FTR, my stance on this:

- I'm not happy to support anything that wants to remove police. More training: yes. Tougher penalties for people abusing police power: yes. But removing one of most effective stabilizers in the society: no. For all its warts, the police is important.

- While I grew up in the same house as my grandparents until I was 6 or so and while my mothers parents and other relatives walked freely in and out of the house as long as they could walk I do not want to support a movement that had any opinion on how I or anyone organize our family life

- I'm kind of a socialist at heart but sadly could never vote that way as a every socialist party around here pulls in ugly dependencies, so for now and for the foreseeable future, the second best option: support anyone who wants to leave people alone.

- As this movement had started to try to tear down Churchill - not the bravest ot noblest man - but arguably one of those whose actions mattered most to reduce police brutality (Gestapo) and racism in Europe and no one is stopping them I've concluded that this movement is beyond repair. (Anyone should feel free to prove me wrong here by turning that movement around.)

Edit:

- some clarification

- also, based on the feedback so far: am I misunderstanding something (I had a misunderstanding a few days ago where someone meant nazi but used an euphemisms that I didn't catch in that context.)

  • > I do not want to support a movement that had any opinion on how I or anyone organize our family life

    You belong to a culture and a nation which already enforces strong opinions on how its members organize our family lives. Therefore, it's a fair question to ask how effective those opinions are, and whether different opinions might be more effective.

    • > You belong to a culture and a nation which already enforces strong opinions on how its members organize our family lives.

      Can you explain?

      (My understanding is that my nation cares less about how people organize their lives than it has done for at least 900 years.

      People live together 3 generations, other live as single, others as unmarried couples, married couples and everything in between.)

      1 reply →

What has it to do with racism though?

What is the other extended familiy model? family clans? What would be the practical difference? Are the no disadvantages?

Exactly these political issues, which I have no strong opinion on, are randomly added to issues of police violence that makes the whole movement look very dishonest.

Where in the western world are people that tell you how to structure your family?

  • The American nuclear family was supported by the state, notably through housing policy; for instance, the best neighborhoods in the country have "single family zoning", which literally prohibit extended families in suburban neighborhoods. In fact: even after redlining, which persisted in many forms into our own lifetimes, many areas are still single-family zoned. These zoning ordinances are all turn-of-the-20th-century racist devices.

    The movement isn't dishonest. Its critics are simply ignorant. That's not surprising; they've been kept in ignorance deliberately.

    • Of course better off people prefer these areas to high density housing. Even better off people might get into gated communities, which could be called extended family just as well. And this is a far worse situation.

      Yes, the suburban happy family living the American dream might be a touch too idealistic, harsh building regulation might drive prices which disadvantages poor demographics and there were maybe people that used it for racist purposes. Doesn't mean everyone did. And high density housing is probably a lot more stressful even without a family apart from the most expensive options available.

      4 replies →

Edits, ahh you confuse the western family as being just a non extended family.

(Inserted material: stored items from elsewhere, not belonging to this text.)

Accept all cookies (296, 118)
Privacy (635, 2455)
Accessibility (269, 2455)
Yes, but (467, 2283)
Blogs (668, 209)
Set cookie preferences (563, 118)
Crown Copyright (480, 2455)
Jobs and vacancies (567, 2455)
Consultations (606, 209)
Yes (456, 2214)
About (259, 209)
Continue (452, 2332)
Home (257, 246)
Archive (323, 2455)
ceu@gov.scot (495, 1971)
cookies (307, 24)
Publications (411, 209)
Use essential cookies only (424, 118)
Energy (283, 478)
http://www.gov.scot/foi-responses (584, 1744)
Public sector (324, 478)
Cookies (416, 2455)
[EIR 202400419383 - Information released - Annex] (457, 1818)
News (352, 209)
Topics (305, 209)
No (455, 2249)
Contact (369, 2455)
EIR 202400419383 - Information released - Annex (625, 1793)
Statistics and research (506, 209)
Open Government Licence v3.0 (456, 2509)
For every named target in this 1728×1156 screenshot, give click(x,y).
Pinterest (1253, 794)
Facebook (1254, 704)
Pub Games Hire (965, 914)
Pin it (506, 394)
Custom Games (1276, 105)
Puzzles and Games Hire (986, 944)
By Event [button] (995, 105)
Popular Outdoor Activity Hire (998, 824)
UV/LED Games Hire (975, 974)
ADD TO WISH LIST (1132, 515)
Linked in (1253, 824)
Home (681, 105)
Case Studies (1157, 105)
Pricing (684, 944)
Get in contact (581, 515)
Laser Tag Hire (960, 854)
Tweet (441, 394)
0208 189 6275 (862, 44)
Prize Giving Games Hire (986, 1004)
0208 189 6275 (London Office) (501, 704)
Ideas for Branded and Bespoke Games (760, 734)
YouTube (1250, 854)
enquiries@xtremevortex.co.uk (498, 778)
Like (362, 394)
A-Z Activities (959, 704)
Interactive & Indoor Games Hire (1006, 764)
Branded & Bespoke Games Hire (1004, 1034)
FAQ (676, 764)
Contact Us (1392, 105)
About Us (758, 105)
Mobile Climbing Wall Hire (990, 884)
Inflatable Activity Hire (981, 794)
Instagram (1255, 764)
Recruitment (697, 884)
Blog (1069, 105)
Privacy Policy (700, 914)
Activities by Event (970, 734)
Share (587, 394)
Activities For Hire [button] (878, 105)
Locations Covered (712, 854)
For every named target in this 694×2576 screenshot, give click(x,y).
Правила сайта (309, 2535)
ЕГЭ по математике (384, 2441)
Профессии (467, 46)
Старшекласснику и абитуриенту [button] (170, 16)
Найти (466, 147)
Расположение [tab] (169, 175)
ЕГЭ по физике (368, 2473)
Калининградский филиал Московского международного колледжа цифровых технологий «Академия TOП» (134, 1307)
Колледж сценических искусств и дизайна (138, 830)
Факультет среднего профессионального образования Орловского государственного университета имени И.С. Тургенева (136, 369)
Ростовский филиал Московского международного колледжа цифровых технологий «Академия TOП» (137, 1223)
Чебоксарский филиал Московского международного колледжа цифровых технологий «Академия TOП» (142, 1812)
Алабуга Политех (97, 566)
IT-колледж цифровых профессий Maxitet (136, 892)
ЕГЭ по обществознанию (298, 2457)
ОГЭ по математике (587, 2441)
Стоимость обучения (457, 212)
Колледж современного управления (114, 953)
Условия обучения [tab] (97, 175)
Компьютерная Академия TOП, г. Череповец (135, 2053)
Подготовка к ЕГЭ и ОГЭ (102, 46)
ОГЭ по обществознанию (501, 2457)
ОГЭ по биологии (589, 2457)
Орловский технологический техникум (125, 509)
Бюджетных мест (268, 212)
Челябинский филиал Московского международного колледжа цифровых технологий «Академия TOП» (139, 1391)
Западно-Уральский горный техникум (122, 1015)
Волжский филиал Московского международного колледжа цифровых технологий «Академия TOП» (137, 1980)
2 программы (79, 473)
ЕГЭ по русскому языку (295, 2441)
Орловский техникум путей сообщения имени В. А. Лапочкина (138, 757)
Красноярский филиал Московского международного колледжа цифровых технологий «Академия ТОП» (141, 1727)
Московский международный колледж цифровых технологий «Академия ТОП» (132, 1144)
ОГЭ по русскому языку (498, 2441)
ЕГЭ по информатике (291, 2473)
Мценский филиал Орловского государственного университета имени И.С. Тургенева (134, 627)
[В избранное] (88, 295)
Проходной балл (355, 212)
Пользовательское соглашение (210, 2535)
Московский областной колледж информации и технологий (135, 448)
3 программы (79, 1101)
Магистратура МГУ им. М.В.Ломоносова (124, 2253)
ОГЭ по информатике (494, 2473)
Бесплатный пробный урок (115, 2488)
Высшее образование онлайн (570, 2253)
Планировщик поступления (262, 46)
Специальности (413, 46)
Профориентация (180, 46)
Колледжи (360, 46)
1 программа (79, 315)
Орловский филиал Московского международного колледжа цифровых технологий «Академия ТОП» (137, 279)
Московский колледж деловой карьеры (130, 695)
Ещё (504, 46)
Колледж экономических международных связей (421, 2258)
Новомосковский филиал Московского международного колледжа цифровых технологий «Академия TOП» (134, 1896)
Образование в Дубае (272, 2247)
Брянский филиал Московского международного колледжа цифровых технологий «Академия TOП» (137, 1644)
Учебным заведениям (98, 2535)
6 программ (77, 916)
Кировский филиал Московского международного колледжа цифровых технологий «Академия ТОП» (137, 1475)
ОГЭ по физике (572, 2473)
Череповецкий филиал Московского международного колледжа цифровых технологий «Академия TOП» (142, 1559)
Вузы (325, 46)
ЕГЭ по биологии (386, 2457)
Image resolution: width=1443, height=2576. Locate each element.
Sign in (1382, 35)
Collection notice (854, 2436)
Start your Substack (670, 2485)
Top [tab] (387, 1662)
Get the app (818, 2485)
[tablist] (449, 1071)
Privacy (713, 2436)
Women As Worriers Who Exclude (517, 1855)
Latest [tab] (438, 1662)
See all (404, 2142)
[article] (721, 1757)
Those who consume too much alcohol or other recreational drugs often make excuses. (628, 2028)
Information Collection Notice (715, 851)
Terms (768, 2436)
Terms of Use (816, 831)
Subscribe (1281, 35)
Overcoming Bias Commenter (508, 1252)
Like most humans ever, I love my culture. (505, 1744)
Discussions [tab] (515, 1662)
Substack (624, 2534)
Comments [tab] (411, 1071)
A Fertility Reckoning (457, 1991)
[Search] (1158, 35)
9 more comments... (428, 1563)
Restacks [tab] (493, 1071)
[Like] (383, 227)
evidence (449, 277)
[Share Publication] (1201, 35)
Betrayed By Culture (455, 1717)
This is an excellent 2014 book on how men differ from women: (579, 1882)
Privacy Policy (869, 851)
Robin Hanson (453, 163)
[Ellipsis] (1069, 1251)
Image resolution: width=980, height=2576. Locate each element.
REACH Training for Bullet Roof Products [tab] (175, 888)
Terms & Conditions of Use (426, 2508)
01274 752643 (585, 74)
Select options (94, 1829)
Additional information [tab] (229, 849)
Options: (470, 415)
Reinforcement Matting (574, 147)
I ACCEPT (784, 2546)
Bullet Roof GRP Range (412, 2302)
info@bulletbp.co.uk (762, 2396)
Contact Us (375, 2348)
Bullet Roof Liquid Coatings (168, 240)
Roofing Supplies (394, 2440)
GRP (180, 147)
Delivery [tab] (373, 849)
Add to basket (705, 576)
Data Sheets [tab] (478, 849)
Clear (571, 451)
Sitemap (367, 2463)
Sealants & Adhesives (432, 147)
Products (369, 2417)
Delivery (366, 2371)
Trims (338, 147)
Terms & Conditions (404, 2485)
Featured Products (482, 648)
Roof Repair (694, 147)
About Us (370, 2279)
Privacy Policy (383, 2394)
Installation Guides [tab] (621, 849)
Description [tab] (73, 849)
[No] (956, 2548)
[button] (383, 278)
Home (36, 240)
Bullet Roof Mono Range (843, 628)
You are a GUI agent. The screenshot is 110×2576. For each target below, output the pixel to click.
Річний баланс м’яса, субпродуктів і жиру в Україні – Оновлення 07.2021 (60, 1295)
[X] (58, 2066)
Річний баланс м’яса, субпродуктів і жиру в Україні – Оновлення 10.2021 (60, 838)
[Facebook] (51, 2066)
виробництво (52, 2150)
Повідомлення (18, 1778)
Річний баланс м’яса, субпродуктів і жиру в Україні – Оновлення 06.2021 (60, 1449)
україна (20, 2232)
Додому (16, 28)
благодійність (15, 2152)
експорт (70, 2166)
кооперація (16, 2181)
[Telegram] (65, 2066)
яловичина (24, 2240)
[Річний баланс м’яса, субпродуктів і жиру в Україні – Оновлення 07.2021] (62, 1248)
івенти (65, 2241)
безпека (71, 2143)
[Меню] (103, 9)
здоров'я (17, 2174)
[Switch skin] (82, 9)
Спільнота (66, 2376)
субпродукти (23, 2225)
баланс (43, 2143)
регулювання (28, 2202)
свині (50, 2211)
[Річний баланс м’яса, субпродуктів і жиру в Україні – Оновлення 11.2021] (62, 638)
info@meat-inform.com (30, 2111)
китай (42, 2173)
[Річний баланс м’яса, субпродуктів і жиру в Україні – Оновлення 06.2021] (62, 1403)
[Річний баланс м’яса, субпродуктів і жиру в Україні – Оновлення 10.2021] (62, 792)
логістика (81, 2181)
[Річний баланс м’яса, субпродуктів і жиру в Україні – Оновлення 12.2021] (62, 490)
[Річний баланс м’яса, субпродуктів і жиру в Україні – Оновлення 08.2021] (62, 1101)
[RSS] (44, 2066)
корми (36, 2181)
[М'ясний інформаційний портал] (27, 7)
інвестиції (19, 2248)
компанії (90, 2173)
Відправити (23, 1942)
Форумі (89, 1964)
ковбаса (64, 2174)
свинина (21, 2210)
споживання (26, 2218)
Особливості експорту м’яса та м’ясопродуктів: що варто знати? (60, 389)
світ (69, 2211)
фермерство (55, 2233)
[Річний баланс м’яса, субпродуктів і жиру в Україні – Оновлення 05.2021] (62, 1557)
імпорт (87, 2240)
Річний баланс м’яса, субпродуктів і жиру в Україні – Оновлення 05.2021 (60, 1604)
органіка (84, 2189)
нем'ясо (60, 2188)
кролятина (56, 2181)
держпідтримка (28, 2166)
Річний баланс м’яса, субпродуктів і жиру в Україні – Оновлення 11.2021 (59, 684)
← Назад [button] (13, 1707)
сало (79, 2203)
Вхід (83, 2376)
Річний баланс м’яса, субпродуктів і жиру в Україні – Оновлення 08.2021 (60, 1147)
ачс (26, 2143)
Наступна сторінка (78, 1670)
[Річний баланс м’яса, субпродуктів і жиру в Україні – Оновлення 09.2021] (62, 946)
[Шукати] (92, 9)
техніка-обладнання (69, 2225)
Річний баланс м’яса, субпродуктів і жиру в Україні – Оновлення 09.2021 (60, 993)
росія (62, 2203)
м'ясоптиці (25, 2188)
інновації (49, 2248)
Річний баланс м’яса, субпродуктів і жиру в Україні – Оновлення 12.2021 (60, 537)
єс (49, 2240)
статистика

The criticism is against all families, extended or not. The idea from Marxism is that tribalism starts in the family unit. The aim is to get the village to raise the child, not just allow the grandmother to lend a hand.

The western family includes the European models, it doesn't only contain the Protestant isolated family structure.

Your question should therefore be re written as "why does advocating for having a family to be made up of people not related to the child be seen as problematic"?